Several years ago I was in northern Manitoba in early October hunting geese in a big harvested crop field. During the afternoon, the landowner’s son wanted to take me for a walk into the “bush,” the land to the north of their farmstead which is something to see, but hard to describe. Beyond it, there are no croplands, and no tall timber. All the trees, which include oaks, and aspen and birch and a few pine groves, are stunted and gnarled. Hundred-year-old oaks may only be six inches at the base and maybe 15 feet high. Throughout the bush there are openings here and there and marshy ground where the water is at the deepest, only a few inches. We were hoping to see some ducks, but we didn’t. Instead I shot some snipe to take back for the farmer’s wife to cook.
But back to our evening trek into the bush. I saw a few deer tracks back in that wild country, and a set of timber wolf tracks.
My young guide said that there were a few moose back in there, even some bear and wolverines. Geese and ducks would come soaring into their crop fields in mid-September by the tens-of-thousands, and you hunted them with decoys right out in the middle, by digging in shallow pit to lie in and cover yourself with crop stalks. It was some of the best duck and goose hunting I have ever experienced.
No writer can explain what it is like to watch 400 or 500 blue and snow geese circle you for 30 minutes in a great white spiral, and then have them alight on all sides of you in a crescendo of snow goose music, loud and excited calling, the ones on the ground urging more of the flock, still hundreds of feet above you, to drop down and join them.
Canada geese, and mallards, pintails and other species of ducks, come in much lower in smaller flocks and circle wide over the crop field, taking little time to set in.
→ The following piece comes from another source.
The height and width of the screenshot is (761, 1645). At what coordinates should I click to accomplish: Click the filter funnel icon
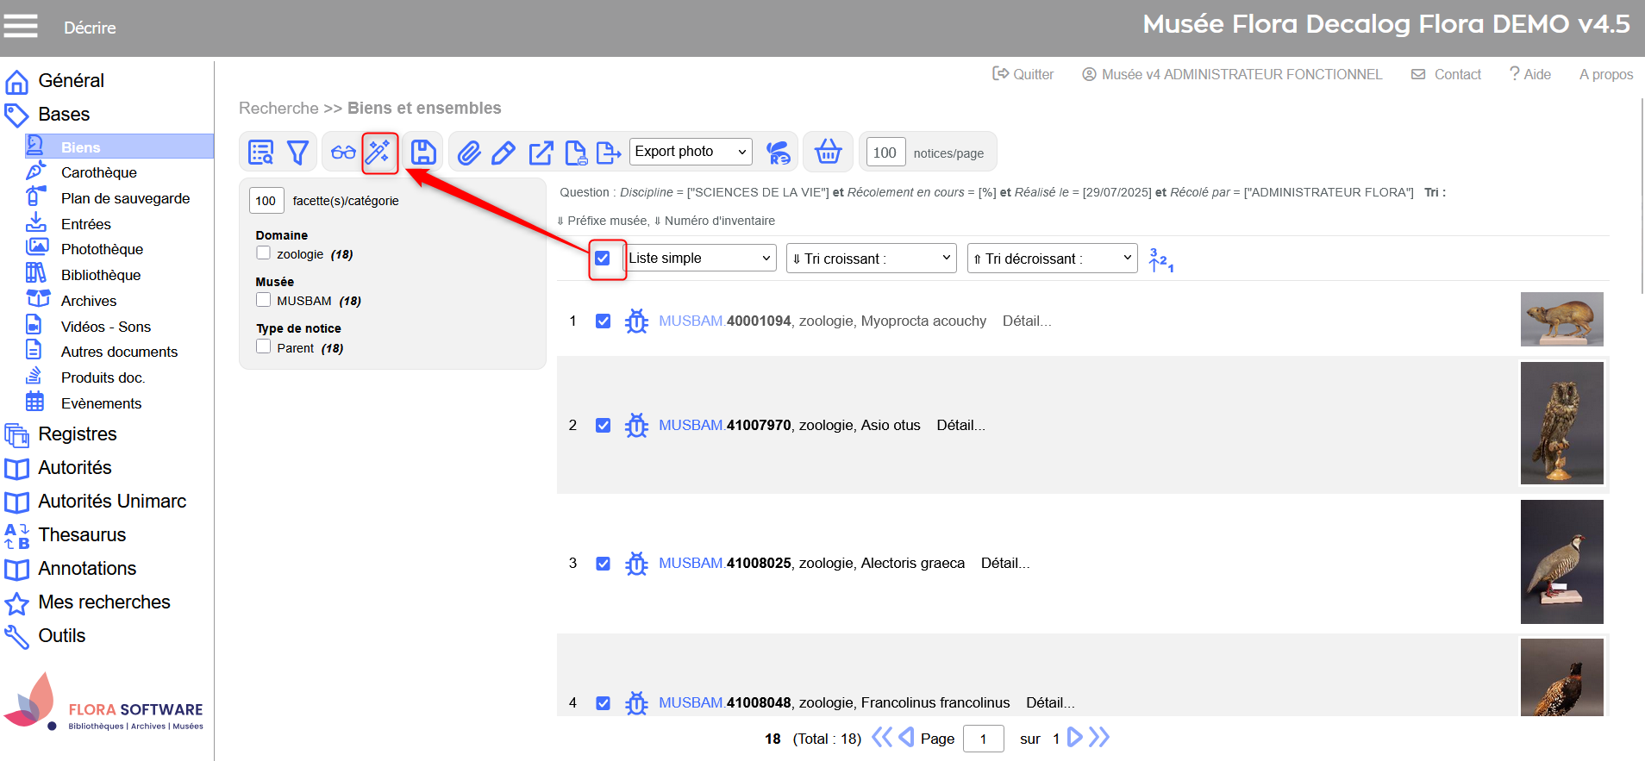[x=298, y=153]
The ducks, especially the mallards, are not beautifully colored, just beginning to develop the winter plumage they have when reaching the lower Midwest.
But that isn’t so much what this column is about. Walking through a small grove of oaks, there it lay on the ground before me 15 yards or so away.
“A small moose antler,” I thought to myself.
Hardly. It was the biggest deer antler I have ever seen before or since. There were six tines, the brow-tine 7 inches long with two other tines close to 14 inches. My hand wrapped around the antler 12 inches above the base would not close, and I estimate the circumference of the base was about 12 inches. The total length of the antler from base to tip would have been very close to 30 inches if mice hadn’t chewed off some of the end of it. My young friend was amused at my fascination.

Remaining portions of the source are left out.